[Dataset items]
######
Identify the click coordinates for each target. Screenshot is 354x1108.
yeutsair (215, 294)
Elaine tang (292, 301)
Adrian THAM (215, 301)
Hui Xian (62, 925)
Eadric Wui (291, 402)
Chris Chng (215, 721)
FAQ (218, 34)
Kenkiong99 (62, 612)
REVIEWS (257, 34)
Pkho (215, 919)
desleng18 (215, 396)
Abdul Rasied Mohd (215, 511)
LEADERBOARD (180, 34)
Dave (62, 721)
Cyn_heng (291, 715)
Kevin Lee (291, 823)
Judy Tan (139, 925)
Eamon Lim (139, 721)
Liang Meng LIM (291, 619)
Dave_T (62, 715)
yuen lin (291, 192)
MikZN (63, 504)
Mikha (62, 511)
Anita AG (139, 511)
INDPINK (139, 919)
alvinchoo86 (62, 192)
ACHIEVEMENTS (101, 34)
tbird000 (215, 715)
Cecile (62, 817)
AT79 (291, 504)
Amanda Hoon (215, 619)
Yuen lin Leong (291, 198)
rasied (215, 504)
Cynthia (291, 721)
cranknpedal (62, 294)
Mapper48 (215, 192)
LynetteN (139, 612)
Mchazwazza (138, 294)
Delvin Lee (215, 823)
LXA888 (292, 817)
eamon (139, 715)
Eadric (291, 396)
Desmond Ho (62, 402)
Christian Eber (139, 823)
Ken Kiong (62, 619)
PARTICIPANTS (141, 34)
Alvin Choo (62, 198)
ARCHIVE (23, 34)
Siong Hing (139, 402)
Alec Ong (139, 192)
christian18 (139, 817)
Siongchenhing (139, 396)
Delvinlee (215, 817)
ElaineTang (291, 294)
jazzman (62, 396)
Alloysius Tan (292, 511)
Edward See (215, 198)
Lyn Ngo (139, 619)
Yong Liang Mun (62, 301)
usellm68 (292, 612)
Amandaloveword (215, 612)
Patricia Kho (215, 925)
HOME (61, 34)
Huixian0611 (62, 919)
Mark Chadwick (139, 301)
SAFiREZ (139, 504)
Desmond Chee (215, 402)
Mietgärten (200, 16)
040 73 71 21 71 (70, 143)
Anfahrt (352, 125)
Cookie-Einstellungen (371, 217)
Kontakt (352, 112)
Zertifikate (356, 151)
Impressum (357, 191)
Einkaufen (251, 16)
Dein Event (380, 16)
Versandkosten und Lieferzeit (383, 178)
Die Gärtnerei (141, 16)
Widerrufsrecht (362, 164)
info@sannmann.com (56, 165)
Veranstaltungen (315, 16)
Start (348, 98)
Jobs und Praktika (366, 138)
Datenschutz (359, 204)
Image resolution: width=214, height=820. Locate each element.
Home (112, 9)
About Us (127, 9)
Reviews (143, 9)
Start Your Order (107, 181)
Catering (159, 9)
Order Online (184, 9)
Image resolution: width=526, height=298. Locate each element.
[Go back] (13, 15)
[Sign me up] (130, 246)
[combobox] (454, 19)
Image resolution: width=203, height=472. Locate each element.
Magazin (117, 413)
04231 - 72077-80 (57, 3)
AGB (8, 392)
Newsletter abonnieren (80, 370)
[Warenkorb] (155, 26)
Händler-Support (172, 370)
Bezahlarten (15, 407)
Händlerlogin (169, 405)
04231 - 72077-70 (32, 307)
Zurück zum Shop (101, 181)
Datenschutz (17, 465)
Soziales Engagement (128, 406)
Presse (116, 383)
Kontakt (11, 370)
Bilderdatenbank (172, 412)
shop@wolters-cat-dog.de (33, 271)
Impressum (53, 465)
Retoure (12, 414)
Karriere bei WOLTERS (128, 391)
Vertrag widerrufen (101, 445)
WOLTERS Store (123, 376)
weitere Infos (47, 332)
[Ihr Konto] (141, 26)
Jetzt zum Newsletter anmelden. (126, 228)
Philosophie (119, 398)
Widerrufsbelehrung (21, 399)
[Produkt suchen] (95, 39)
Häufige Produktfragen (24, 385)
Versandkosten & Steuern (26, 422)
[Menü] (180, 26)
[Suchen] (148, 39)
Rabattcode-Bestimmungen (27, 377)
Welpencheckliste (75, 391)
######
### [Exercise objective]
Start at the line of the material that contains "Mark Chadwick (139, 301)" and stop after the line that contains "Versandkosten und Lieferzeit (383, 178)", giving every line in that span again with its wording unchanged. Multiply each coordinate in the answers by 2, rounding to whole numbers with halves rounded up.

### [Right answer]
Mark Chadwick (278, 602)
SAFiREZ (278, 1008)
Desmond Chee (430, 804)
Mietgärten (400, 32)
040 73 71 21 71 (140, 286)
Anfahrt (704, 250)
Cookie-Einstellungen (742, 434)
Kontakt (704, 224)
Zertifikate (712, 302)
Impressum (714, 382)
Einkaufen (502, 32)
Dein Event (760, 32)
Versandkosten und Lieferzeit (766, 356)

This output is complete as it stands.